One of the things we talk about in Teacher  Education is the idea of schema or the way children  put ideas, facts, feelings, attitudes and information together so that they make sense. In fact, we probably all use schema, in one way or another, in just about everything we do. It's a way of making sense of the world, of looking at the relationships between things, of making decisions or operationaliziing our ideas.

When I am supervising my student teachers in their student teaching experience I use Frances Fuller's Stages of Concerns Model as a means of determining where my students are in their development as teachers. The model has three basic stages through which students pass, quite naturally,  from the moment they first set foot in their classrooms. The first stage comprises a set of survival concerns; (Can I do this? Do I look the part? Will I last 16 weeks?) The second stage of concerns is all about their ability to teach; (Am I using the technology properly? Am I planning my lessons effectively? Is my classroom management working?) Finally, and this is the exciting part, their concerns focus on the students; (Are they learning? Are they engaged in what they're doing? Are they constructing meaning?)
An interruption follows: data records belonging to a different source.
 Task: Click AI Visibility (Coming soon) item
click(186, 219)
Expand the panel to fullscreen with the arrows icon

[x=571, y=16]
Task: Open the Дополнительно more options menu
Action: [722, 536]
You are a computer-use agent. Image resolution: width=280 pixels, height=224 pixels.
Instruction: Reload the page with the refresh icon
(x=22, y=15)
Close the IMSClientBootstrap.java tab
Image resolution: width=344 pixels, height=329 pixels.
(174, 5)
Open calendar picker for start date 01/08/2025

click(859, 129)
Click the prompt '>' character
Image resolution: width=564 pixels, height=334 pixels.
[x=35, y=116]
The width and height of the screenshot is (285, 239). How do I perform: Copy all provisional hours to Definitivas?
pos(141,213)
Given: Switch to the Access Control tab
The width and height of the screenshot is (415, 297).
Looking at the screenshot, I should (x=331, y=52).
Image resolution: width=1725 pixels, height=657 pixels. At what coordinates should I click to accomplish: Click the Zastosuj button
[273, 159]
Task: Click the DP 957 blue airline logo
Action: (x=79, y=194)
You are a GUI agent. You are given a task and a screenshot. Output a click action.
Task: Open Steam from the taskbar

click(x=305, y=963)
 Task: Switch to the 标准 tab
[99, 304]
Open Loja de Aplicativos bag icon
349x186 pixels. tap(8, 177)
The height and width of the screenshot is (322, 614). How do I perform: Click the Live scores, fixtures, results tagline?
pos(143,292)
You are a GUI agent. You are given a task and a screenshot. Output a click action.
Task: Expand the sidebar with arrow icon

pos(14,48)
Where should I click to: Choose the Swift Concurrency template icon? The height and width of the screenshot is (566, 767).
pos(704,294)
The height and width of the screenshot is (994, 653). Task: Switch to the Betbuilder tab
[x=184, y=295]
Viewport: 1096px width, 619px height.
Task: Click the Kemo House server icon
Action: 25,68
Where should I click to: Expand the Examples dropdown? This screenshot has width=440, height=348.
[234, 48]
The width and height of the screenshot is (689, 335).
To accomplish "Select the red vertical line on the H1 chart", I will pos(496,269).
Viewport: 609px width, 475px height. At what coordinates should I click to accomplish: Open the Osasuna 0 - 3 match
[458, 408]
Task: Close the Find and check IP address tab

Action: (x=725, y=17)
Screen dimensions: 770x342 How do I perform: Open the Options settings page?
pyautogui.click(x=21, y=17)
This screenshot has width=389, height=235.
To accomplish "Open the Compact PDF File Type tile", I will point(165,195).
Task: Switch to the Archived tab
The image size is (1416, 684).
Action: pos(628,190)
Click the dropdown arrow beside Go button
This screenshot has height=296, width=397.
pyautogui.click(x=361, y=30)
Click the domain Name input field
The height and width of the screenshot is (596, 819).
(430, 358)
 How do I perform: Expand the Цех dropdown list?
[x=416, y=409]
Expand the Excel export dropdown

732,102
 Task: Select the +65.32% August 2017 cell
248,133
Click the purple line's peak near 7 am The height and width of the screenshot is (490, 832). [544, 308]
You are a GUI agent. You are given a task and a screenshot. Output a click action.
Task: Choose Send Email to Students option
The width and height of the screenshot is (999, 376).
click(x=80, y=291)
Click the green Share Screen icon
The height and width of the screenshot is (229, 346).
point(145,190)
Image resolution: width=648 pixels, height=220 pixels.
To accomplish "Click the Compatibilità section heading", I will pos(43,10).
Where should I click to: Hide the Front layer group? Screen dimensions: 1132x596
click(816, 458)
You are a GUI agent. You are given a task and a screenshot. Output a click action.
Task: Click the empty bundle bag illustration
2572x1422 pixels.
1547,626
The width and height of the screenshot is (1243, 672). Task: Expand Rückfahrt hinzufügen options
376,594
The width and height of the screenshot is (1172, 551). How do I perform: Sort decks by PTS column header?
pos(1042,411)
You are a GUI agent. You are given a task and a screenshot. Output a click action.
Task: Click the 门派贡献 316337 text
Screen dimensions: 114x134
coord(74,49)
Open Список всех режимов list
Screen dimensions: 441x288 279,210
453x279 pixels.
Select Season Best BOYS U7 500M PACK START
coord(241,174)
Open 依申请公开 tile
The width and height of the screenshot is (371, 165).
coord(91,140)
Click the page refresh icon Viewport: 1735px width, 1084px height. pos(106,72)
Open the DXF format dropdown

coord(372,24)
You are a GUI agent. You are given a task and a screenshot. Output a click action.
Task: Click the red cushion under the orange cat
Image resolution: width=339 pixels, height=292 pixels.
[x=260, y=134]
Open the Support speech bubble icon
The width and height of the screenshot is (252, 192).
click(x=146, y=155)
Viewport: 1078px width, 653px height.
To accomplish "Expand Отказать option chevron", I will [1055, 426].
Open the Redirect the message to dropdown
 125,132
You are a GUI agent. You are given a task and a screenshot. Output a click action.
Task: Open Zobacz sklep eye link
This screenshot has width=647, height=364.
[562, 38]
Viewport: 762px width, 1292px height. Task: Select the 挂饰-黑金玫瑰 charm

This series of concerns is actually played out over and over again each time the student has a new classroom experience from their very first one in Schools and Society to the last, the student teaching experience. It even happens again when they get their first job as a licensed teacher. I remember my first week teaching my first 4th grade class as if it were yesterday especially after my Headmaster said to me "Do you realize that if those 34 4th graders you're about to meet all decide to sit there and ignore you there's not a thing you can do about it?" That advice assured the length of my survival concerns was the absolute minimum.